The Terror of Bad Chocolate

Some people believe bad chocolate is like bad sex: Even when it’s bad, it’s still good. This formulation is nonsense at its root. Bad sex is definitely not still good. It’s actually tremendously depressing, sort of like getting all worked up go to Disneyland just to find that the only ride open in the whole park is the monorail to and from the parking lot — and that the monorail seats smell kind of funky.

Secondly, bad chocolate is worse than bad sex. We accept that sex may occasionally be bad — it’s the inevitable side effect of being human and letting hormonal surges replace rational thought — but chocolate is supposed be above that. Chocolate is supposed to be an absolute good. Occasional bad sex is regrettable, but bad chocolate is a betrayal.
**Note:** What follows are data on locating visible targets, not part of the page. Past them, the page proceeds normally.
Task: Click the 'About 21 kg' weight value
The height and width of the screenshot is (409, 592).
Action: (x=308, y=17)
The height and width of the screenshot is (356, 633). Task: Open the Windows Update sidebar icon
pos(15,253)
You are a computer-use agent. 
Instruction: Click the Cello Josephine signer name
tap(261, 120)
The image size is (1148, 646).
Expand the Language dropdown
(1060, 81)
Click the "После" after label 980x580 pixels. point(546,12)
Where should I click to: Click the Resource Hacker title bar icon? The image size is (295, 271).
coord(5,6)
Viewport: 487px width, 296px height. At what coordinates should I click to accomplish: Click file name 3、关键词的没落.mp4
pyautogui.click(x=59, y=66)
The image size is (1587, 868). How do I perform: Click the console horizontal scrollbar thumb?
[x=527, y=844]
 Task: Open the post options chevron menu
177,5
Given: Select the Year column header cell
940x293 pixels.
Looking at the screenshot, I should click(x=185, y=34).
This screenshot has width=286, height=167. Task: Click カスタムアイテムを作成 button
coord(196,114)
What’s even worse is when you see a Bad Chocolate Moment coming, and yet there’s not much you can do about it. One of those happened last night, when Krissy tossed me a small plastic tub of something pink and asked me to open it for her. I looked down at the tub, and saw that they were, in fact, Frankford MarshMiddles Chocolate Creme-Filled (artificially flavored) Marshmallow Eggs, inexplicably left unopened during the orgy of Easter candy.
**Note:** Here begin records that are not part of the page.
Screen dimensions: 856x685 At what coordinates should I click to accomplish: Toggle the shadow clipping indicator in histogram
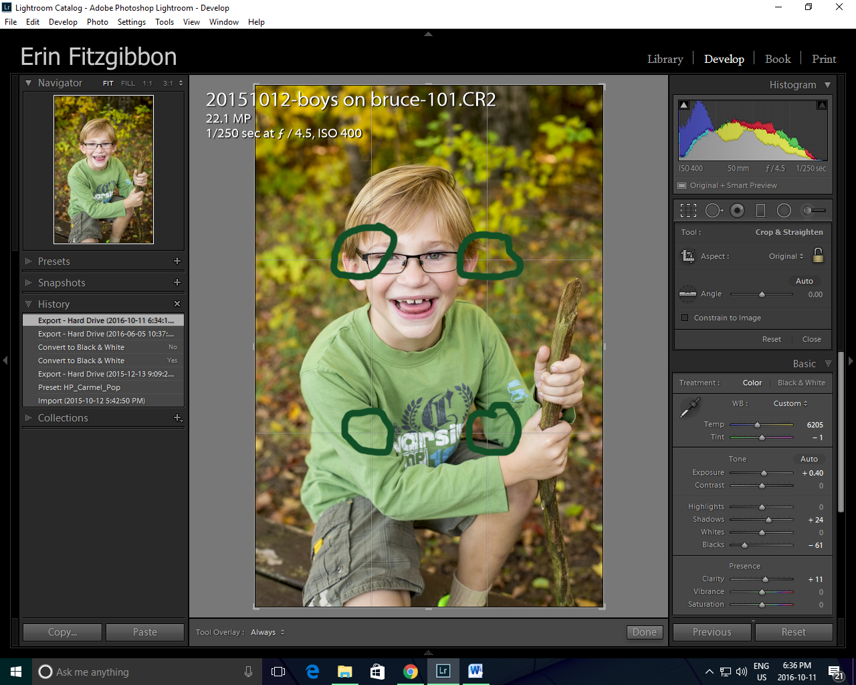click(683, 105)
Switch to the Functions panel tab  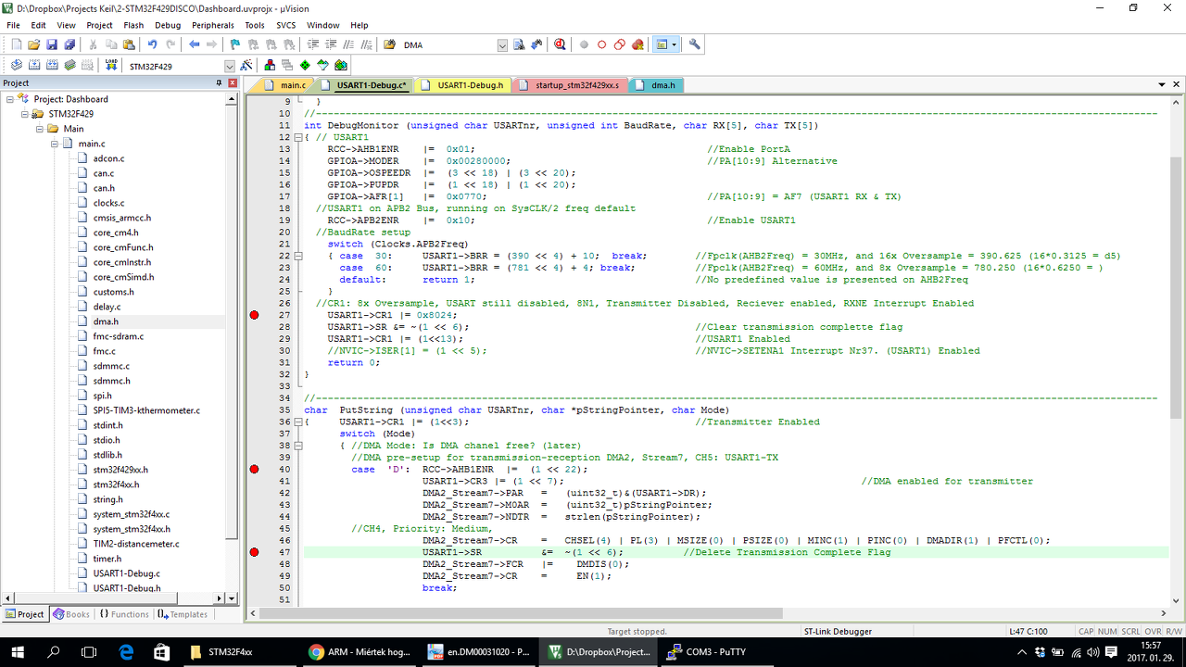[x=124, y=614]
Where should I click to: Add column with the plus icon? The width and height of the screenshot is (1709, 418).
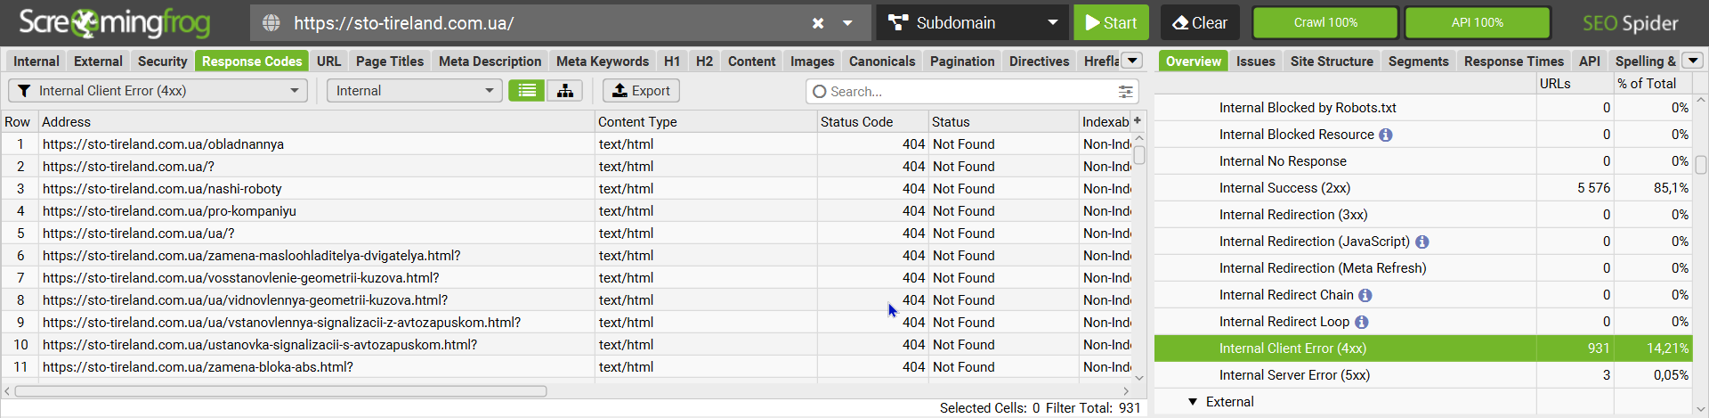click(x=1138, y=121)

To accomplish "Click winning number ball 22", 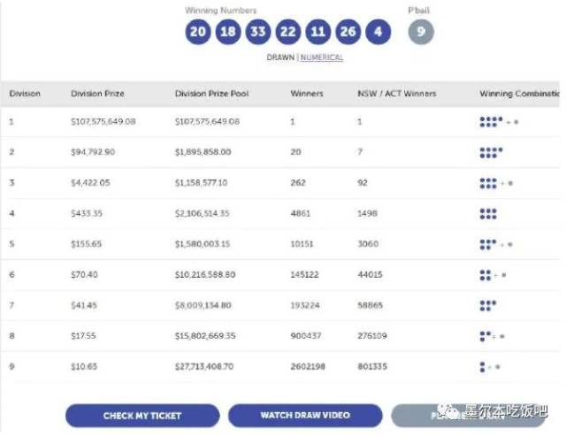I will [288, 33].
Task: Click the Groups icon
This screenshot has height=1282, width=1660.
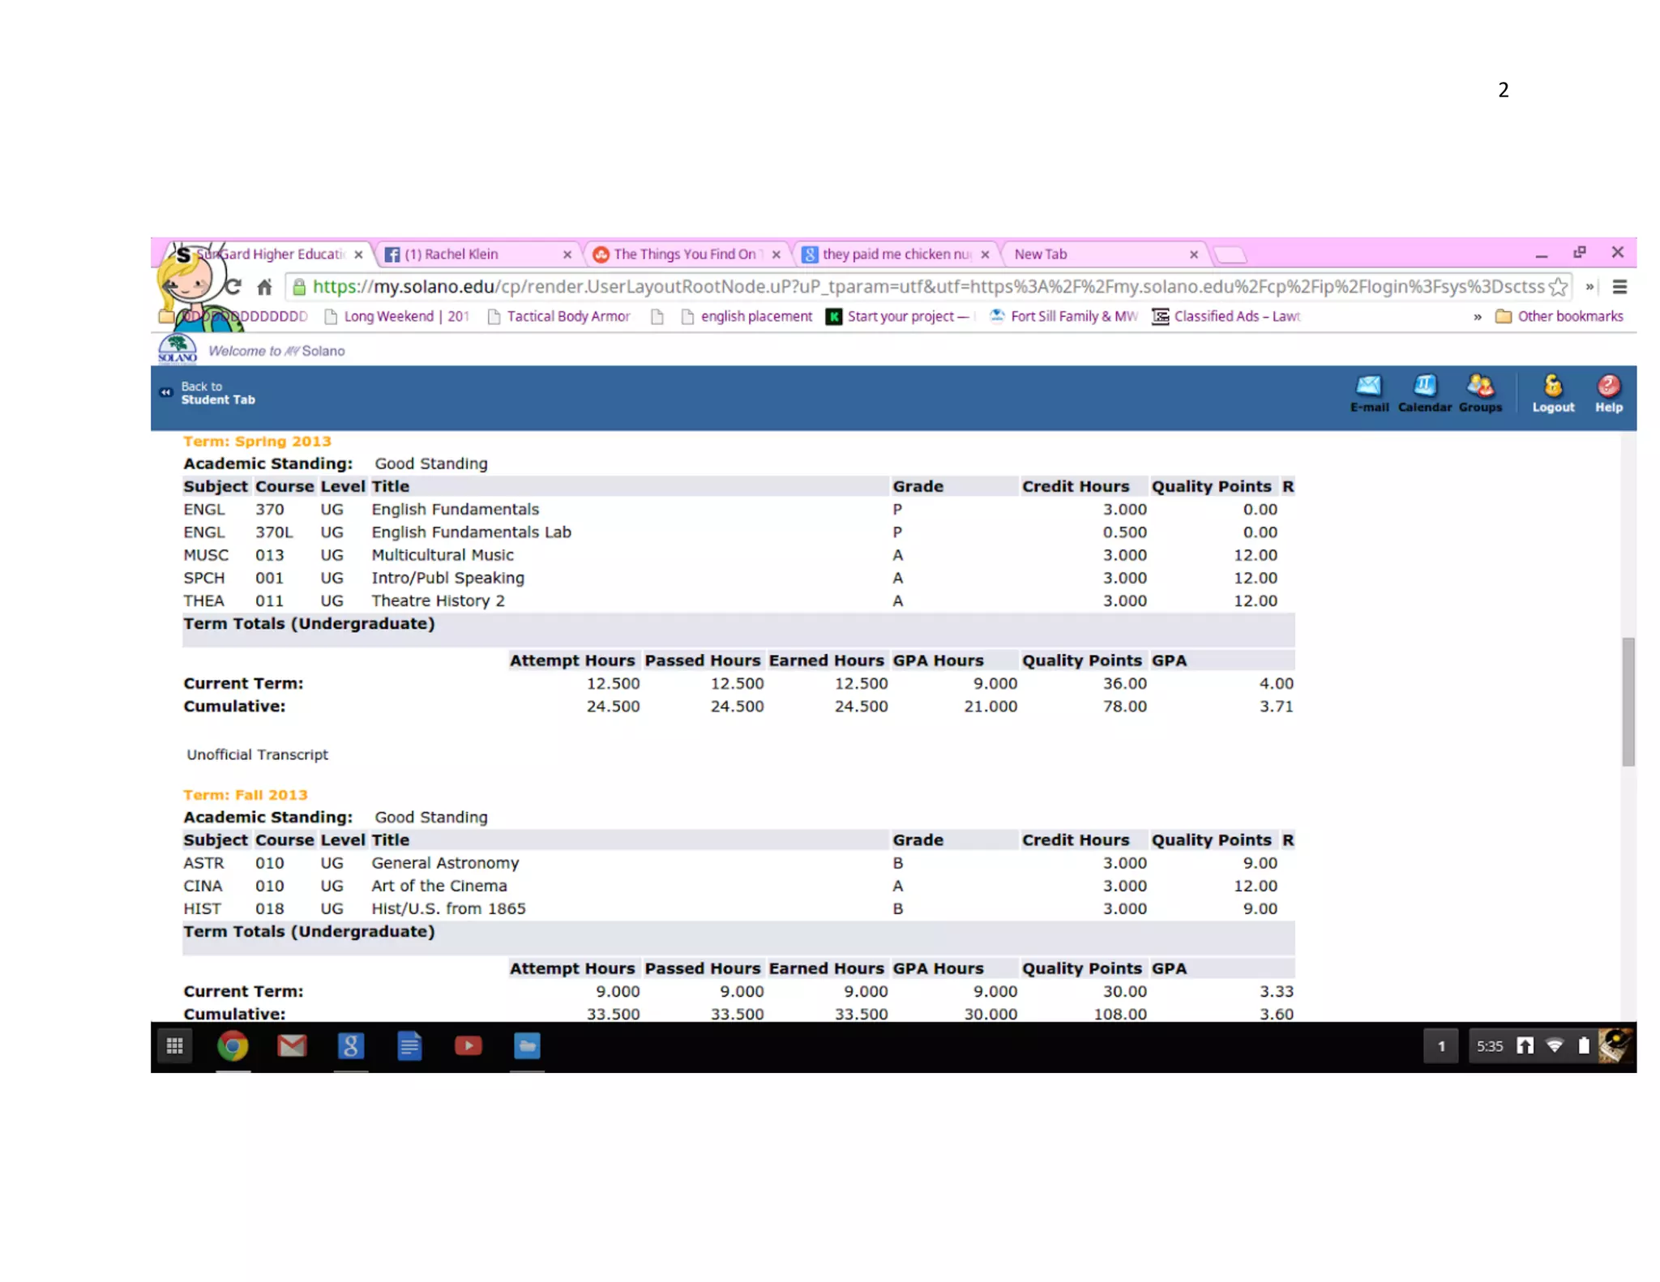Action: click(1480, 393)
Immediately, several issues presented themselves:

1. For people over the age of 10, marshmallow candies are not meant to be eaten so much as they are to be used for various scientific experiments, generally involving microwave ovens, liquid nitrogen and/or bunsen burners. That’s because people over the age of 10 generally understand that Marshmallow comes from gelatin, which comes from something that was scraped off a rural route with a shovel or that once participated in the Kentucky Derby and finished somewhere between 8th and 12th. Also the freshness of marshmallow candies has a half-life shorter than even the most unstable of transuranic elements. The tub proclaimed it was a “Resealable Stay-Fresh Tub!” which was nothing more than a contemptible lie. A stainless steel holding chamber filled with inert helium can’t keep marshmallows from going stale. All told, there are better ways of getting a sugar high than tolerating stale sugar suspensions whose origins inevitably lead back to something with a mane, big soulful eyes, and a small Guatemalan in checkered pants sitting on its back.

2. “Chocolate Creme” — “creme” in the context of candy almost always means “unnatural chain of sucrose polymers.” It’s edible only to the extent that your white cells won’t actively attack it as it courses through your small intestine.

3. “Artificially Flavored” — Artificially flavored chocolate is to chocolate as grape soda is to grapes, which is to say a concoction whose only relation to its natural analog is that it is within 10 Pantone strips of being the same color.

4. On top of this the marshmallow eggs looked like decapitated Peeps, and that’s just wrong.

The artificial flavor theme was reinforced when I cracked open the tub, exposing myself to the sort of chemical smell one typically associates with killing weeds.

I looked over to my wife. “Sweetheart,” I said.

“Yes?”

“This might not be an optimal chocolate experience,” I warned.

She looked at me blankly, as if this might not be an optimal chocolate experience were words from a Tristan Tzarza poem, pulled out of a hat and set down in random order and thereby devoid of all semantic value. Then, “Why did you say that? Did you eat one?”

No,” I admitted, with my voice providing a subtext there signifying that while I might smear one across a new picture to stop the photographic development process, I wouldn’t actually put one in my mouth. “It’s just a feeling I have. I just don’t want you to be disappointed.”

My wife gave me a look as if to say, you dear, silly man, give me the chocolate before I am compelled to gnaw on your aorta. So I did, and went back to the magazine I was reading.

For this reason, I missed the part where Krissy gagged and actually spit the chocolate creme-filled marshmallow egg back into her hand rather than have it inhabit her mouth any longer. However, I didn’t miss the part where she picked up the small tub they came in and stuffed it as far down into the trash as it would go. Then she looked over with a face that suggested that she’d just been fed the rancid gut of a raccoon (which, considering what gets used to make gelatin, there’s a small possibility she had). But more than that, it was a tragic look of betrayal. Chocolate isn’t supposed to do that to your mouth. Thus the quick trash stuff. It was too late for Krissy’s innocence about chocolate to remain unshattered — but not too late to spare our daughter. By plunging the Pink Menace into the garbage, Athena might be spare the same horrible fate. Krissy did it for the children.

As for my Krissy, I just happened to have a bag of Cadbury solid chocolate candy eggs, so quickly enough the crisis had passed. But I guarantee you from now until the end of time, I could say to her, “hey, remember those chocolate creme-filled marshmallow eggs,” and it will generate a hearty shudder. It was Bad Chocolate. And you just don’t forget a thing like that.